Por Álvaro Bisama Enero 9, 2010

En sus mejores crónicas sobre la ciudad (o sobre cualquier cosa, la verdad) Roberto Merino (1961) deforma lo que mira hasta volverlo irreconocible. Así, los objetos expuestos -calles, libros, la propia experiencia- ponen en entredicho su lugar en el mundo para ofrecer un costado inédito de sí mismos. A veces fantasmales, a veces ridículos, esos espacios y momentos casi siempre se nos hacen inevitables. En Melancolía artificial, su segundo libro de poemas, que data de 1997 pero que ahora es reeditado por Ediciones UDP, aquel ejercicio vuelve sobre los paisajes de la infancia.

Así, en un paisaje literario deformado por la velocidad y el efectismo, Merino es nuestro poeta de la lentitud, el autor de una obra cuya calma glacial apenas encubre las tormentas interiores de la desesperación, el deseo y la soledad, haciendo de ellas movimientos casi imperceptibles en cámara lenta pero inexorable hasta desfigurarlo todo: "donde hubo fuego, queda la realidad", dice uno de los mejores poemas del libro.

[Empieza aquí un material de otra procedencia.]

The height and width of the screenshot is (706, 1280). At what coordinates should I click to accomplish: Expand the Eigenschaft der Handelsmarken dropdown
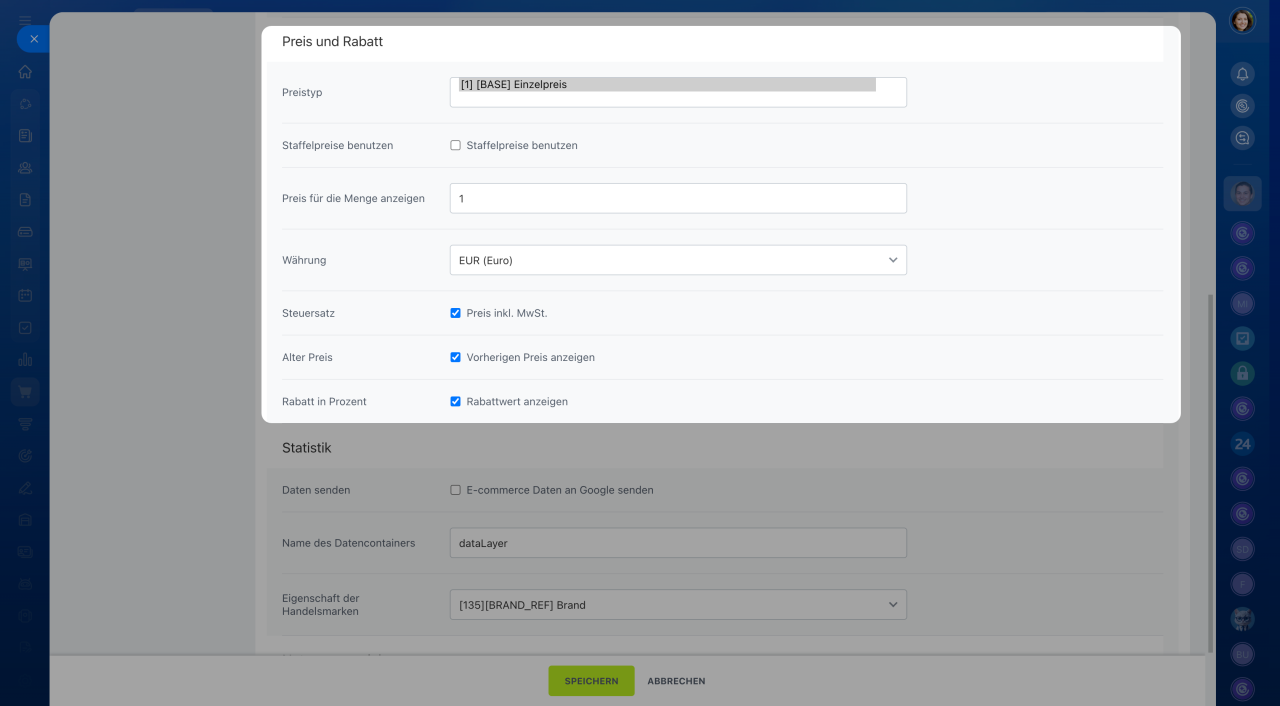[x=677, y=605]
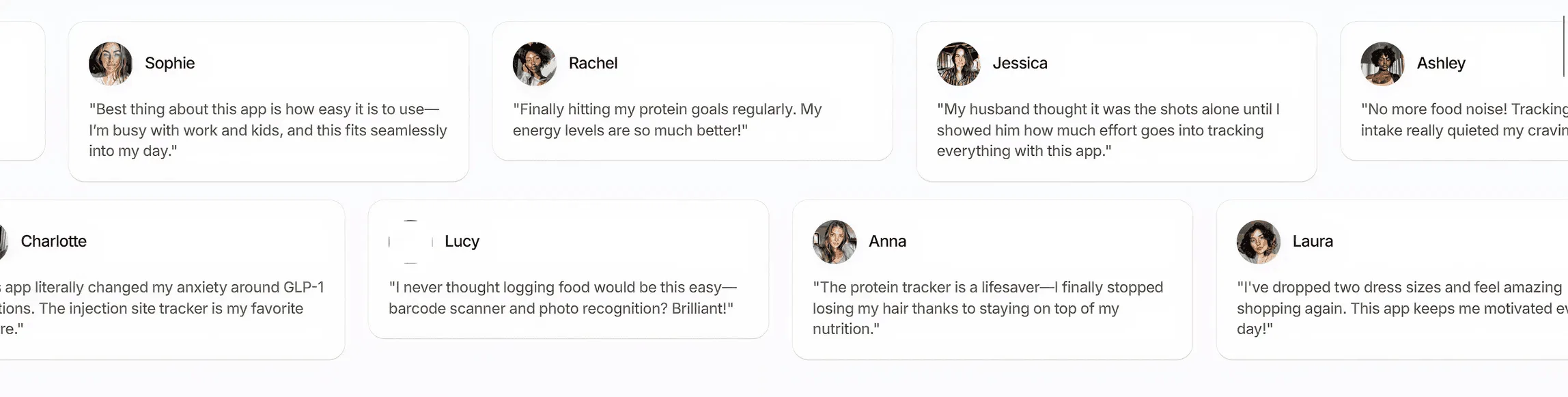Click Jessica's profile photo
The height and width of the screenshot is (397, 1568).
tap(958, 64)
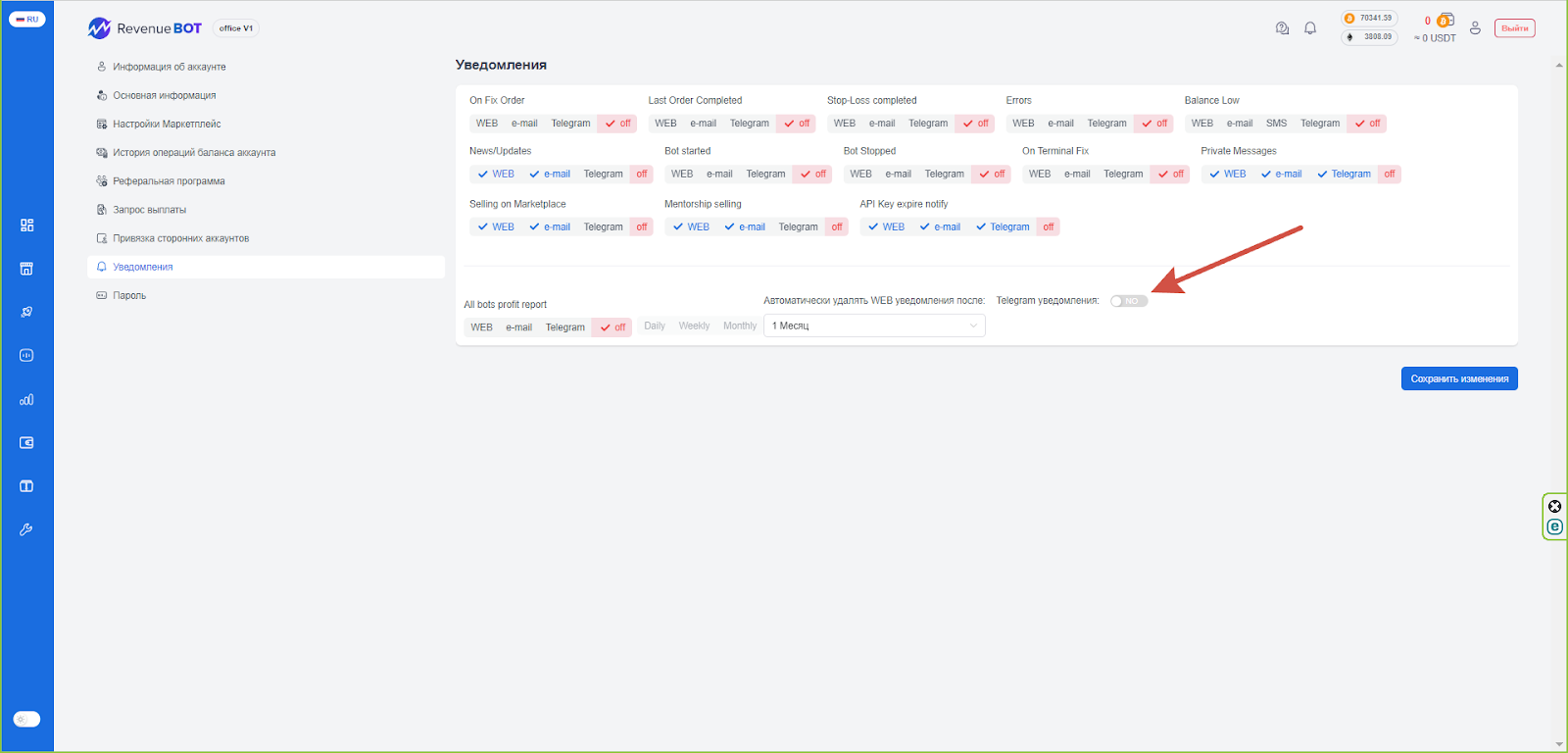The image size is (1568, 753).
Task: Click the Выйти logout button
Action: point(1514,28)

Lleno de balnearios pasados de moda y departamentos vacíos del centro,  Melancolía artificial teje las filigranas deshechas o los escombros de una calle (o una ciudad, o una conciencia) donde "no hay misterio en los desnudos focos/que naufragando se orientan al regreso" pues "compartimos un rostro atrabiliario/en distintos espejos y distantes/ los finales nos tañen separados. /Para que vivas quemo este poema".

*Escritor, autor de Música Marciana.